**Document section**
* begin *
Over to Espada again, where Holly wanders up to Jimmy J and asks to talk to him privately. They mosey out to the beach, where Holly fesses that she’ “having a hard time”, and she starts crying. Jimmy tries to be supportive and all, since he’s had experience with football players who take too many drugs and get confused on the field. Holly decides to buck it up and stick around for a while. Then she wanders off to talk to a nearby tree, so I’m thinking rehab might take a while.

Time for the Immunity Challenge.

La Flor comes marching in doing another one of their stupid dances, once again not taking things seriously and firmly convinced that their mere youthfulness will rule the day. At this point, that entire tribe could be swept away by a hurricane and I wouldn’t shed a tear. Can’t stand them.

Anyway, we have a muddy obstacle course that people have to run through, and then attack a pile of hay looking for a ball. Once four balls are found, other tribe members have to bounce the balls along using shields and work them into a barrel. And by the way, offers Jeff, this is also a Reward Challenge. The winner can pick from a tarp/rope combination, or some nice fishing gear. The tribes make appropriate lustful noises.

Jeff also explains that the Golden Medallion thing (currently held by the Espada tribe) is really super special this time. If you use it, one of the four balls is automatically placed in the barrel, thus giving you a great advantage. The Espada tribe takes roughly 1.5 seconds to decide they probably should use it this time. (Of course, it also means that they have to give the Medallion to the other tribe. So one of the Espada peeps carries it over and hands it to NaOnka, who looks horribly offended that someone would expect her to hold something, and she quickly throws it at another tribe member. Hate her.)

And off we go. It’s very close at first, until it’s time for Holly to look for the ball in the haystack. She takes forever, probably because she can’t decide which of her personalities should actually conduct the search. But she eventually finds it, and things progress. During the ball-bouncing part, the Espada tribe catches up to the youngsters and eventually surpasses them, winning Immunity. They decide they want the fishing gear for reward as well.
* end *
**Exercise 1**
List every person named in the Survivor episode recap.
**Exercise 2**
Write the next part of the Survivor episode recap, picking up after Espada chooses the fishing gear.
The data after this point is not needed.

**Dataset content**
* begin *
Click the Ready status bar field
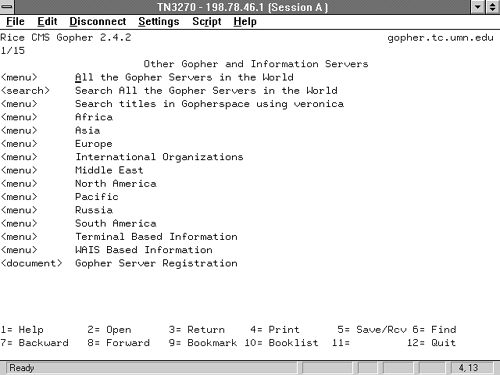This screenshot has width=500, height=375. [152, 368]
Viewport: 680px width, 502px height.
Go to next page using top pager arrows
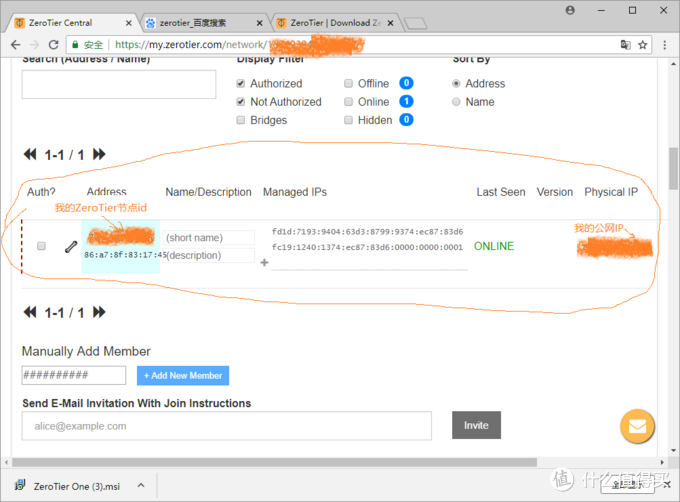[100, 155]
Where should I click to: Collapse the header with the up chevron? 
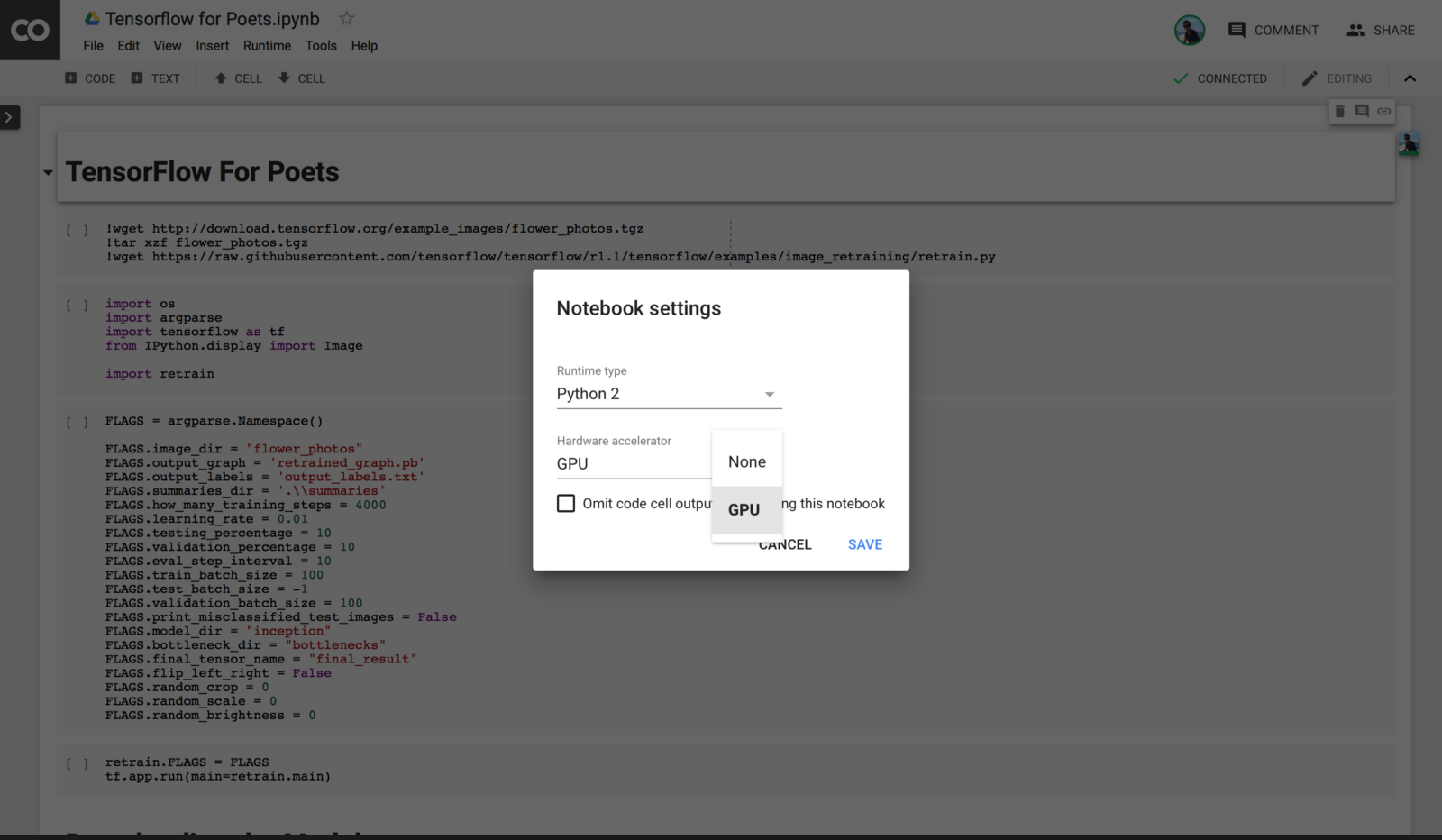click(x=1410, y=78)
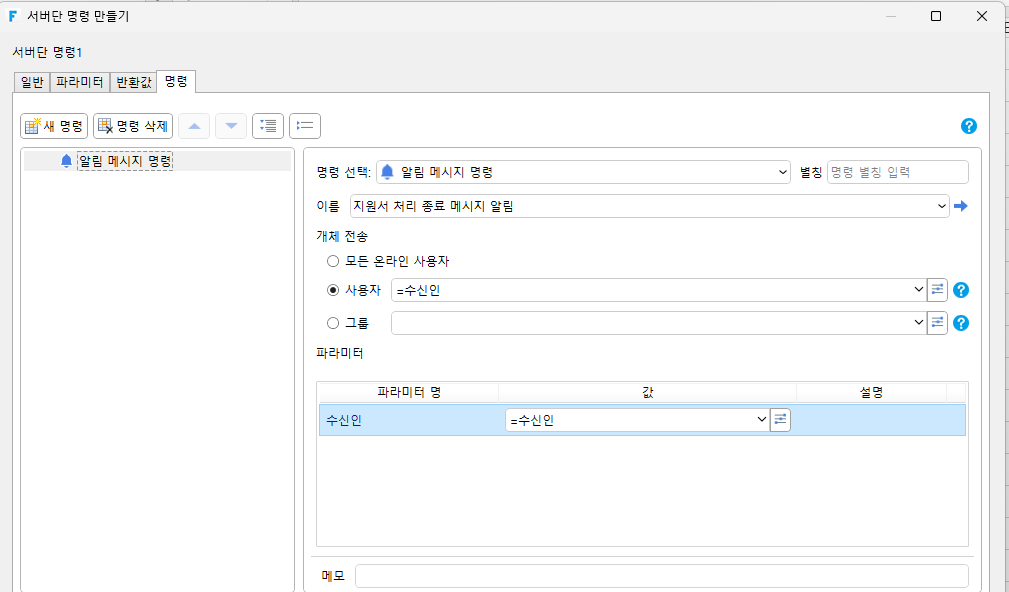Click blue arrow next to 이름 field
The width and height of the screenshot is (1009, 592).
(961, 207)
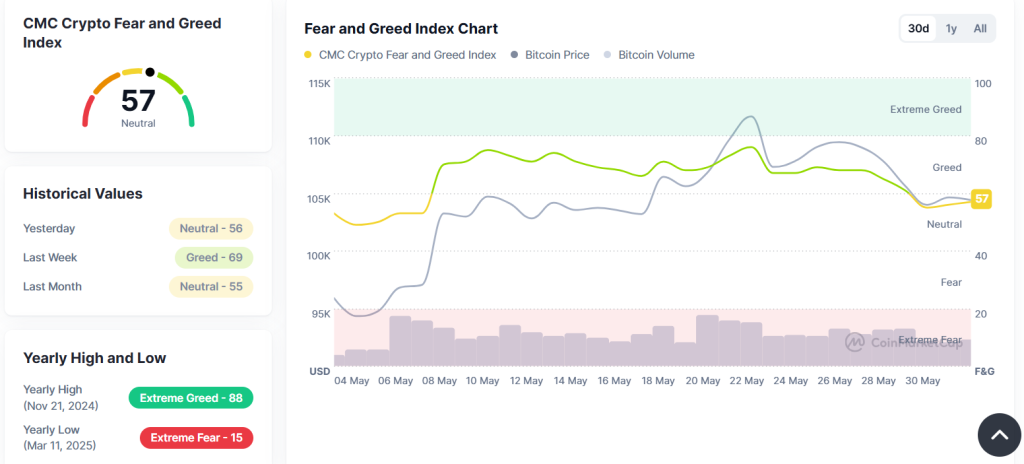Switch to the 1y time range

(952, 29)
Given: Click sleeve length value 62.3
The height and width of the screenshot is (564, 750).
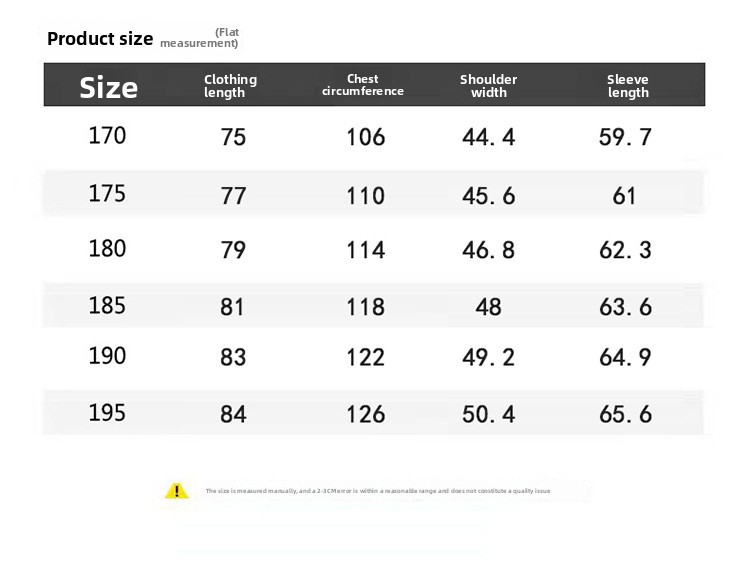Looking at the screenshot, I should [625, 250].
* end *
* begin *
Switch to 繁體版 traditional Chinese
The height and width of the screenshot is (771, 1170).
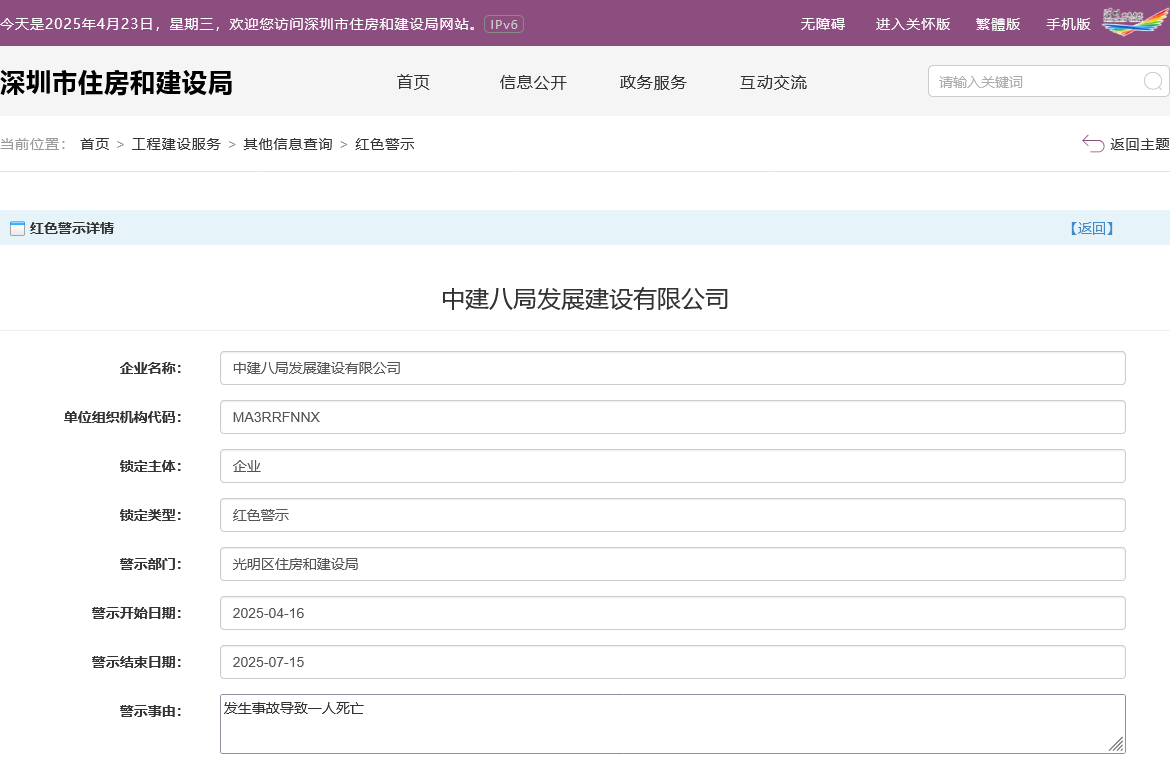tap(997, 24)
* end *
* begin *
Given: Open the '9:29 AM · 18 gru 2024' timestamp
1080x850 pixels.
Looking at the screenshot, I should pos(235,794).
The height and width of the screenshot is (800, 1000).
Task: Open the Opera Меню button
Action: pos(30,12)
* end *
**Task result 1**
Holly, Jimmy J (also called Jimmy), Jeff, NaOnka

**Task result 2**
When the happy Espada tribe marches off to their camp, several of them make little whoops of victory, nothing too extreme. But the teenage La Flora tribe takes offense. Oh, come on. You rugrats marched in here all confident and cocky, doing your Cirque du Soleil tribute, and now you’re going to get an attitude?

Cut to the Espada camp, where everyone is very joyous and celebratory. Even crazy Holly seems to have found a second psychotic wind, and is now ready to conquer the world. As the tribe digs into the fishing gear, they find a clue for a hidden Immunity Idol. (It’s in the same cryptic language that youngsters Kelly B and Alina received in the tree-mail that they didn’t tell anybody about.) The tribe works on the clues together, figuring out most of them, and then everybody scatters to track the Idol down.

Scenes of people running all crazy-eyed and pawing in the sand.

Jill, trotting along on the beach, suddenly has an inspiration and figures out the part of the clue the tribe hadn’t fathomed yet. But instead of running to claim the prize, she goes up to Marty (and Dan, because he’s standing right there) and tells him where to look. This is an interesting move. Why would she willingly give the Idol away?

Marty and Dan race to the area that Jill mentioned, and start digging. They hit the failblog, showing that perhaps they aren’t the best and the brightest. (Well, we already knew this about Dan, because he brought those damn shoes along that cost more than 5 of my car payments.) Jill finally has to waltz into the scene for assistance. She points at a spot on the ground, Marty digs, and finds the Idol. At first, Marty bellows about HIM being safe. Then he glances at Jill, sees her upraised eyebrow, and changes his tune to “WE’RE safe”. (Memo to Jill: You better keep an eye on Marty. I’m thinking he doesn’t really understand the solid you just gave him.)

Back to the La Flor camp, where folks are discussing who should go home. As opposed to last week, when everybody wanted to send Kelly B home so she wouldn’t get the sympathy vote for her leg, Kelly B now seems safe because she kicked ass in the challenge, and nobody can deny that. Most of the clueless kindergartners think NaOnka should go, but then Kelly B hatches a better plan. Let’s send Brenda home. Several heads nod, except for Chase, because he’s kinda tight with Brenda. (In a sidebar: “I’m torn. I have no idea what to do.”)

Next we have NaOnka and Brenda, wallering around in the surf and assuming soft-porn erotic poses. NaOnka: “Let’s get Shannon out. Then Fabio.” Brenda thinks this sounds like a sweet deal, so they plot, thinking they can get Sash, Chase and Purple Kelly to join their cause.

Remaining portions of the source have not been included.